Solutions: 30 - Moving beyond the wall

Exercise 1 - Compute your streaming threshold

Per-creature footprint (hot SoA):
  pos_x  float32  4 bytes
  pos_y  float32  4 bytes
  vel_x  float32  4 bytes
  vel_y  float32  4 bytes
  energy float32  4 bytes
                  ─────
  hot total      20 bytes / creature

Per-creature footprint (full SoA, with cold):
  + birth_t  float64  8 bytes
  + id       uint32   4 bytes
  + gen      uint32   4 bytes
                      ──
  full total         36 bytes / creature

Plus id_to_slot (4 bytes per id ever issued) and side buffers (~20% pad).

RAM available to the simulator: assume 8 GB on a 16 GB laptop.
  Hot only:   8 × 10^9 / 20  = 400 million creatures
  Full SoA:   8 × 10^9 / 36  = 222 million

The streaming threshold is in the hundreds of millions for hot-only data on a typical laptop, but every cold column you add chips away. Adding a name: object column (one Python string per creature) blows the budget at ~50M because each string is 50+ bytes.

This is why the §2 dtype discipline and SoA bind together. Wider dtypes pull the wall inward; SoA keeps each system’s working set to the columns it reads (§26), so motion never pays for the cold fields it ignores.

Exercise 2 - Predict the cost

storage	latency per read
NVMe SSD	~100 µs
SATA SSD	300-500 µs
spinning HDD	~10 ms
network (LAN)	~500 µs
network (WAN)	50-200 ms

Within a 33 ms tick budget:

storage	max reads per tick
NVMe SSD	~300
SATA SSD	~70
spinning HDD	3
LAN	~60
WAN	0.1-0.5

A simulator that wants to make thousands of disk reads per tick fits on no storage tier. The fix is batched reads: gather all the indices needed this tick, issue one big read for the contiguous range, parse the bytes locally. One read of 1 MB on NVMe costs ~1 ms; reading 1000 individual 1 KB chunks costs ~100 ms.

The disk’s bandwidth-per-second is high; its operations-per-second is low. Match the access pattern to the bandwidth, not to the IOPS.

Exercise 3 - Snapshot a small world

import numpy as np

def snapshot(world, path):
    np.savez_compressed(path,
        pos_x = world.pos_x[: world.n_active],
        pos_y = world.pos_y[: world.n_active],
        vel_x = world.vel_x[: world.n_active],
        vel_y = world.vel_y[: world.n_active],
        energy = world.energy[: world.n_active],
        id = world.id[: world.n_active],
        n_active = np.array([world.n_active], dtype=np.uint32),
    )

def restore(world, path):
    data = np.load(path)
    n = int(data["n_active"][0])
    world.n_active = n
    world.pos_x[:n]  = data["pos_x"]
    world.pos_y[:n]  = data["pos_y"]
    # ...

snapshot(world, "checkpoint.npz")
# ... continue simulation ...
restore(world, "checkpoint.npz")
# the world is byte-identical to the snapshot

np.savez_compressed ships the typed bytes verbatim, zip-deflated. The file is portable, language-readable, and self-describing (named arrays). For a 1M-creature world: ~30 MB uncompressed, ~15-25 MB compressed depending on entropy.

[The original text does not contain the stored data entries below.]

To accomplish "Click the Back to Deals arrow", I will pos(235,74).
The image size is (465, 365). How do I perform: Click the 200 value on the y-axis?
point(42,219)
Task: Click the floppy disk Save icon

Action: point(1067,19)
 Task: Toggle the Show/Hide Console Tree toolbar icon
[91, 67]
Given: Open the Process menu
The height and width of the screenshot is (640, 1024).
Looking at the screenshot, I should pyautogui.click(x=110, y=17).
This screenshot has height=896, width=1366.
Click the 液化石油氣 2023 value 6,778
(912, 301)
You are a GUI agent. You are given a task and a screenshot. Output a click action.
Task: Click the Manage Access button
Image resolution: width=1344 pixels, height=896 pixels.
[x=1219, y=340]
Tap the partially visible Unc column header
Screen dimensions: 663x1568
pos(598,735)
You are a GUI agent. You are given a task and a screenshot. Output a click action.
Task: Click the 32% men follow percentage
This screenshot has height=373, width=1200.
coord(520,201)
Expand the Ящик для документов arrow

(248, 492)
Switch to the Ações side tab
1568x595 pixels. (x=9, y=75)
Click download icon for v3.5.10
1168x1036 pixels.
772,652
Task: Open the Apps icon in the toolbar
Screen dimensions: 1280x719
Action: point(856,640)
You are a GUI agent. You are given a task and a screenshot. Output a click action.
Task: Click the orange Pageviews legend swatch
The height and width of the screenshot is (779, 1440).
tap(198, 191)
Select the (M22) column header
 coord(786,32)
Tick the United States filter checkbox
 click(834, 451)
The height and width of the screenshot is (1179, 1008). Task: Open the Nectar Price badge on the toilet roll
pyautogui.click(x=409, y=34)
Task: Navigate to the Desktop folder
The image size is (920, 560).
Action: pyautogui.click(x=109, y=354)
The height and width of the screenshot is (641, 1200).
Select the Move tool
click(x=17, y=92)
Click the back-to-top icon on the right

The simulator’s continuation after restore is indistinguishable from the original run - this is determinism (§16) plus persistence-as-serialisation (§36). The combination is replay.

Exercise 4 - A windowed log

import numpy as np, sqlite3

class WindowedLog:
    def __init__(self, window_size: int, db_path: str):
        self.window_tick = np.zeros(window_size, dtype=np.uint32)
        self.window_id   = np.zeros(window_size, dtype=np.uint32)
        self.window_kind = np.zeros(window_size, dtype=np.uint8)
        self.window_head = 0
        self.window_size = window_size
        self.conn = sqlite3.connect(db_path)
        self.conn.execute("CREATE TABLE IF NOT EXISTS events "
                          "(tick INTEGER, id INTEGER, kind INTEGER)")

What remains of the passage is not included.